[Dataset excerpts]

[Start of section]

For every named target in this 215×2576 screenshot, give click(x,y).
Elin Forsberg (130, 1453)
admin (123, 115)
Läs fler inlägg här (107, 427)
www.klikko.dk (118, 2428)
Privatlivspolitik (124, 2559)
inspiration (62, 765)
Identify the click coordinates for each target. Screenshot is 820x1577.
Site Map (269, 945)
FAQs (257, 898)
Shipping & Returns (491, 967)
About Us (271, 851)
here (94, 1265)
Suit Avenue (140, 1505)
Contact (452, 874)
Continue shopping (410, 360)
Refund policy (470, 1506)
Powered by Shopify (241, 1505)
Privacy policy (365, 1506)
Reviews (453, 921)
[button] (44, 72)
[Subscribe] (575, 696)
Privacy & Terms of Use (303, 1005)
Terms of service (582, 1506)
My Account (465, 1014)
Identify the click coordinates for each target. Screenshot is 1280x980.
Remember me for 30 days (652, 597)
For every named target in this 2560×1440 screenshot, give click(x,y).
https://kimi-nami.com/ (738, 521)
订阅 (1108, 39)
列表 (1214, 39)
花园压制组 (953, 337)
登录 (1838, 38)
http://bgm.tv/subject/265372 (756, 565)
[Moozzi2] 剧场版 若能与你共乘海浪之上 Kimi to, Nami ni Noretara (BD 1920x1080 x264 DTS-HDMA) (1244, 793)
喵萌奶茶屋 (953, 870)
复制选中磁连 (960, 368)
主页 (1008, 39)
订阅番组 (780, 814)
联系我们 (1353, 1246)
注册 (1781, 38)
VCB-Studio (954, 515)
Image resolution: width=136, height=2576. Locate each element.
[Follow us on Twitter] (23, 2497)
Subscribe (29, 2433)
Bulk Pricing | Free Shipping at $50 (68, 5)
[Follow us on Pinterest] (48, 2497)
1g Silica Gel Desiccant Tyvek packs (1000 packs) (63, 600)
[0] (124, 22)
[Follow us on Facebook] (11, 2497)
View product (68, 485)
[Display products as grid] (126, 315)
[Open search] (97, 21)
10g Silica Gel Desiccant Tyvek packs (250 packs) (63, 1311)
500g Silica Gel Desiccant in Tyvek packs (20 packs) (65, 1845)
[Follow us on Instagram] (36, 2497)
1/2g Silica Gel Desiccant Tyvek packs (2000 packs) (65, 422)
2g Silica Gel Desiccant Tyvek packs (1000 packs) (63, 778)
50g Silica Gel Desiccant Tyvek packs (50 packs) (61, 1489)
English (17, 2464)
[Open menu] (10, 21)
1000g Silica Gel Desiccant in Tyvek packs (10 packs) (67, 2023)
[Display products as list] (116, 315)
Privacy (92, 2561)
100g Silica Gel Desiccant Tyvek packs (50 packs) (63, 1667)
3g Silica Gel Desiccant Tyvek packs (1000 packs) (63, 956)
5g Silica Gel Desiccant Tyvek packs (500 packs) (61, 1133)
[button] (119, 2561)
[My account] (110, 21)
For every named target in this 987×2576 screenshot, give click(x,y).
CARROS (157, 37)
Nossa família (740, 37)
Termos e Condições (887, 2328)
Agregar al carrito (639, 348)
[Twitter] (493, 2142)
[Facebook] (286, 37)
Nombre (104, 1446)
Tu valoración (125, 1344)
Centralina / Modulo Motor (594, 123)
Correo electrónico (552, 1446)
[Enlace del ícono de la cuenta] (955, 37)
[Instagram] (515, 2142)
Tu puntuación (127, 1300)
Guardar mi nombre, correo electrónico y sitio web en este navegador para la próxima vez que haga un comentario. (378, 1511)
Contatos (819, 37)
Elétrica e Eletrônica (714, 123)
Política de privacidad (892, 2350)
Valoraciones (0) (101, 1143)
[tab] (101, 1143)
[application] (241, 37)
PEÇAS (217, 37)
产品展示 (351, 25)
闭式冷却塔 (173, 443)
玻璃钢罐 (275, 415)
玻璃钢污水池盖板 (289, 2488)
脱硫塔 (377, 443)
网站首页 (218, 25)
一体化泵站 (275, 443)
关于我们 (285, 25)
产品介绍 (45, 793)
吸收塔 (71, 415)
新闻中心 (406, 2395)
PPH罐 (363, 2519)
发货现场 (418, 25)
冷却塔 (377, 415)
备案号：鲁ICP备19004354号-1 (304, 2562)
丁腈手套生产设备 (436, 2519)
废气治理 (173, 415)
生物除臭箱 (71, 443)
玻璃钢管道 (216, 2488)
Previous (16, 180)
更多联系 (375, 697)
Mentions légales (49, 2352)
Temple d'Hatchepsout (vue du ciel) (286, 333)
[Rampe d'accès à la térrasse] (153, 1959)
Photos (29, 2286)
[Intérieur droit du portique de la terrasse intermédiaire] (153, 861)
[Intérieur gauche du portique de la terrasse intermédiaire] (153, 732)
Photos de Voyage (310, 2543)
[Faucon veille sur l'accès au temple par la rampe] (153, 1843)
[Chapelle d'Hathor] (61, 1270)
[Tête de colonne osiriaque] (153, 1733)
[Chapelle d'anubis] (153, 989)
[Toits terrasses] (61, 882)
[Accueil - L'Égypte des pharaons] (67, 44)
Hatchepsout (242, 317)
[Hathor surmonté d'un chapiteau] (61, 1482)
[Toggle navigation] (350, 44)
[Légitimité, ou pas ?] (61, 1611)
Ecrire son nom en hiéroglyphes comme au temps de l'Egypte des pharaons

[End of section]

- [What the exercise asks]: An exact copy of every record above is what's needed here.

- [Output]:
For every named target in this 215×2576 screenshot, give click(x,y).
Elin Forsberg (130, 1453)
admin (123, 115)
Läs fler inlägg här (107, 427)
www.klikko.dk (118, 2428)
Privatlivspolitik (124, 2559)
inspiration (62, 765)
Identify the click coordinates for each target. Screenshot is 820x1577.
Site Map (269, 945)
FAQs (257, 898)
Shipping & Returns (491, 967)
About Us (271, 851)
here (94, 1265)
Suit Avenue (140, 1505)
Contact (452, 874)
Continue shopping (410, 360)
Refund policy (470, 1506)
Powered by Shopify (241, 1505)
Privacy policy (365, 1506)
Reviews (453, 921)
[button] (44, 72)
[Subscribe] (575, 696)
Privacy & Terms of Use (303, 1005)
Terms of service (582, 1506)
My Account (465, 1014)
Identify the click coordinates for each target. Screenshot is 1280x980.
Remember me for 30 days (652, 597)
For every named target in this 2560×1440 screenshot, give click(x,y).
https://kimi-nami.com/ (738, 521)
订阅 (1108, 39)
列表 (1214, 39)
花园压制组 (953, 337)
登录 (1838, 38)
http://bgm.tv/subject/265372 (756, 565)
[Moozzi2] 剧场版 若能与你共乘海浪之上 Kimi to, Nami ni Noretara (BD 1920x1080 x264 DTS-HDMA) (1244, 793)
喵萌奶茶屋 (953, 870)
复制选中磁连 (960, 368)
主页 (1008, 39)
订阅番组 (780, 814)
联系我们 (1353, 1246)
注册 (1781, 38)
VCB-Studio (954, 515)
Image resolution: width=136, height=2576. Locate each element.
[Follow us on Twitter] (23, 2497)
Subscribe (29, 2433)
Bulk Pricing | Free Shipping at $50 (68, 5)
[Follow us on Pinterest] (48, 2497)
1g Silica Gel Desiccant Tyvek packs (1000 packs) (63, 600)
[0] (124, 22)
[Follow us on Facebook] (11, 2497)
View product (68, 485)
[Display products as grid] (126, 315)
[Open search] (97, 21)
10g Silica Gel Desiccant Tyvek packs (250 packs) (63, 1311)
500g Silica Gel Desiccant in Tyvek packs (20 packs) (65, 1845)
[Follow us on Instagram] (36, 2497)
1/2g Silica Gel Desiccant Tyvek packs (2000 packs) (65, 422)
2g Silica Gel Desiccant Tyvek packs (1000 packs) (63, 778)
50g Silica Gel Desiccant Tyvek packs (50 packs) (61, 1489)
English (17, 2464)
[Open menu] (10, 21)
1000g Silica Gel Desiccant in Tyvek packs (10 packs) (67, 2023)
[Display products as list] (116, 315)
Privacy (92, 2561)
100g Silica Gel Desiccant Tyvek packs (50 packs) (63, 1667)
3g Silica Gel Desiccant Tyvek packs (1000 packs) (63, 956)
5g Silica Gel Desiccant Tyvek packs (500 packs) (61, 1133)
[button] (119, 2561)
[My account] (110, 21)
For every named target in this 987×2576 screenshot, give click(x,y).
CARROS (157, 37)
Nossa família (740, 37)
Termos e Condições (887, 2328)
Agregar al carrito (639, 348)
[Twitter] (493, 2142)
[Facebook] (286, 37)
Nombre (104, 1446)
Tu valoración (125, 1344)
Centralina / Modulo Motor (594, 123)
Correo electrónico (552, 1446)
[Enlace del ícono de la cuenta] (955, 37)
[Instagram] (515, 2142)
Tu puntuación (127, 1300)
Guardar mi nombre, correo electrónico y sitio web en este navegador para la próxima vez que haga un comentario. (378, 1511)
Contatos (819, 37)
Elétrica e Eletrônica (714, 123)
Política de privacidad (892, 2350)
Valoraciones (0) (101, 1143)
[tab] (101, 1143)
[application] (241, 37)
PEÇAS (217, 37)
产品展示 (351, 25)
闭式冷却塔 (173, 443)
玻璃钢罐 (275, 415)
玻璃钢污水池盖板 (289, 2488)
脱硫塔 (377, 443)
网站首页 (218, 25)
一体化泵站 (275, 443)
关于我们 (285, 25)
产品介绍 (45, 793)
吸收塔 (71, 415)
新闻中心 (406, 2395)
PPH罐 (363, 2519)
发货现场 (418, 25)
冷却塔 (377, 415)
备案号：鲁ICP备19004354号-1 (304, 2562)
丁腈手套生产设备 (436, 2519)
废气治理 (173, 415)
生物除臭箱 (71, 443)
玻璃钢管道 (216, 2488)
Previous (16, 180)
更多联系 (375, 697)
Mentions légales (49, 2352)
Temple d'Hatchepsout (vue du ciel) (286, 333)
[Rampe d'accès à la térrasse] (153, 1959)
Photos (29, 2286)
[Intérieur droit du portique de la terrasse intermédiaire] (153, 861)
[Intérieur gauche du portique de la terrasse intermédiaire] (153, 732)
Photos de Voyage (310, 2543)
[Faucon veille sur l'accès au temple par la rampe] (153, 1843)
[Chapelle d'Hathor] (61, 1270)
[Tête de colonne osiriaque] (153, 1733)
[Chapelle d'anubis] (153, 989)
[Toits terrasses] (61, 882)
[Accueil - L'Égypte des pharaons] (67, 44)
Hatchepsout (242, 317)
[Hathor surmonté d'un chapiteau] (61, 1482)
[Toggle navigation] (350, 44)
[Légitimité, ou pas ?] (61, 1611)
Ecrire son nom en hiéroglyphes comme au temps de l'Egypte des pharaons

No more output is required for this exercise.